The Euro extend a steep fall from 1.0090 zone double top, falling around 0.8% on Thursday, in extension of post-Fed acceleration.
The sentiment soured further after the US central bank delivered the fourth straight 75 basis points rate hike and kept hawkish tone, although chief Powell signaled further hikes may come in smaller increments, he also signaled that the ultimate level of the benchmark policy rate would be likely higher than previously estimated, as policymakers remain firmly on track to bring red-hot inflation under control.

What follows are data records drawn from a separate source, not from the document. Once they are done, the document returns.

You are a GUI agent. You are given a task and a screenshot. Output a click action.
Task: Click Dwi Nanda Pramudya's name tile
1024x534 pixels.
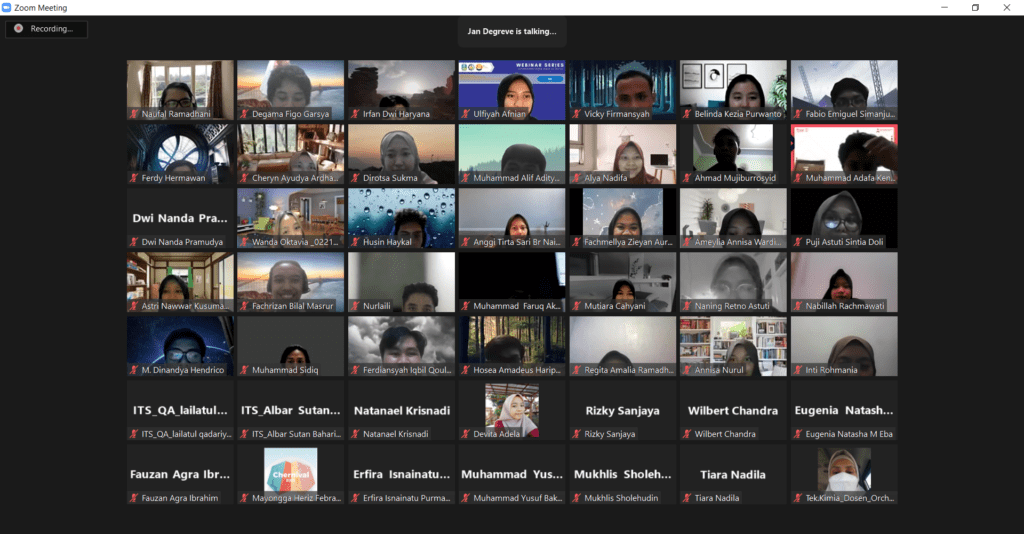pyautogui.click(x=180, y=218)
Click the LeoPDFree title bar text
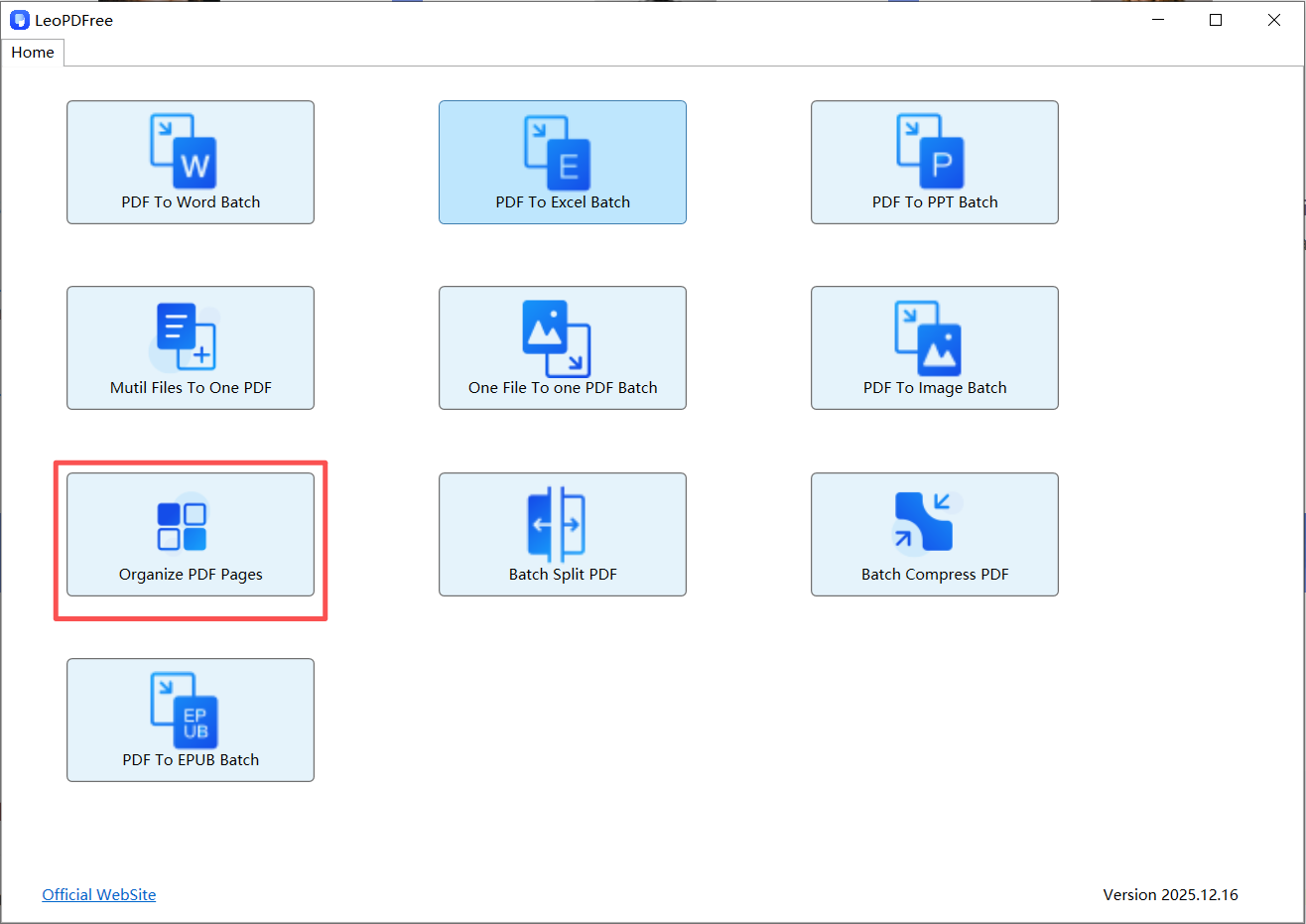Viewport: 1306px width, 924px height. [x=74, y=19]
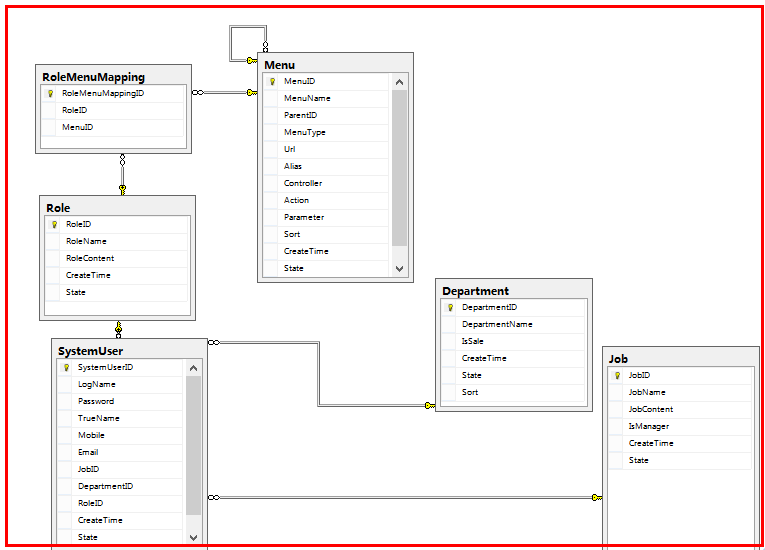
Task: Select the SystemUserID primary key icon
Action: click(66, 368)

Pullback from 1.0090 zone tops extends into sixth straight day and broke through pivotal supports at 0.9768/48 (trendline support / Fibo 61.8% of 0.9535/1.0093), adding to signals that recovery phase off 0.9535 (Sep 28 low) might be over.
Bears need a daily close below these levels for confirmation, with further weakness to focus next key supports at 0.9667/0.9631 (Fibo 76.4% / Oct 13 trough).
Daily studies turned bearish as MA’s are in negative setup and falling 14-d momentum is attempting to break into negative territory that supports the action, although deeply oversold stochastic may produce headwinds.
The base of thick daily cloud (0.9829) reverted to solid resistance, which should cap upticks and keep bears intact.
Res: 0.9769; 0.9814; 0.9829; 0.9880.
Sup: 0.9730; 0.9704; 0.9667; 0.9631.